To describe the effects of nigrostriatal denervation on the connectivity, we pooled all our subjects with DAT-SPECT (PD N = 72 and iRBD N = 53). We used the mean putaminal SBR from both hemispheres, which is inversely proportional to nigrostriatal denervation. Using partial correlation with age and sex as covariates of no interest we analyzed the relation of mean putaminal SBR to total compartmental volumes, and mean MCSs and iSDs. To assess the intra-subject effect of nigrostriatal denervation on compartmental volumes, MCSs and iSD we used a paired Student’s t-test to compare the side with higher and the side with lower putaminal SBR on DAT-SPECT.
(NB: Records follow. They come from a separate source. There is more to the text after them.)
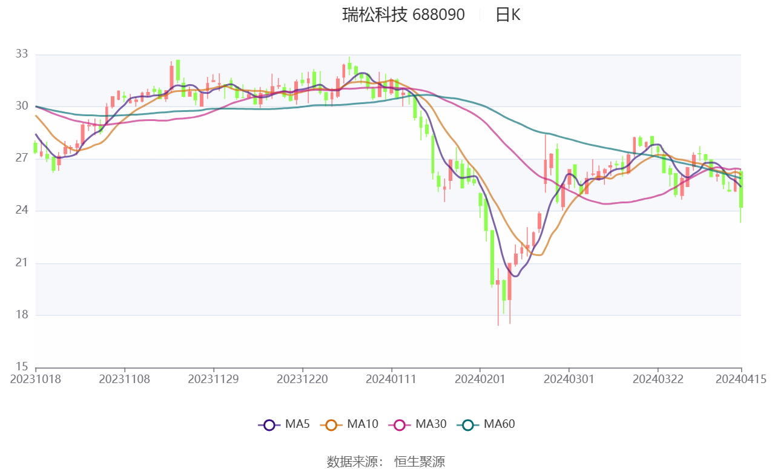Click the chart title 瑞松科技 688090

(403, 15)
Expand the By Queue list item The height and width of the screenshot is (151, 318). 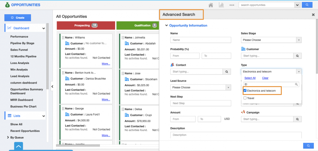tap(8, 137)
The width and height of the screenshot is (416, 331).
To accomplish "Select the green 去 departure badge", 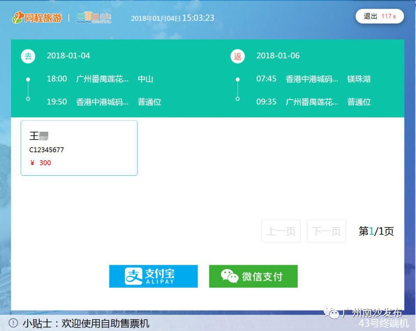I will click(28, 56).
To determine the correlation between motor symptoms and connectivity in PD patients (N = 72) we used MDS-UPDRS III score and its tremor (items 15–18), bradykinesia (items 2, 4–9 and 14), rigidity (item 3), and axial (items 1 and 9–13) subscores62. We used partial correlation with age and sex as covariates of no interest to analyze the relationship between compartmental volumes, iSDs and MCSs with MDS-UPDRS III scores and subscores. Subsequently, we used paired Student’s t-test to compare the side with higher and the side with lower lateralized MDS-UPDRS III score, excluding items that are not lateralized (items 1, 2, 3a, 9–14, 17e, and 18).

Since the iRBD group was significantly older than the PD and control groups, we performed sensitivity analyses in age-matched subgroups to exclude potential age-related bias; age matching was performed using the SPSS’ case control matching utility, with randomized case order when drawing matches and a match tolerance value of 5.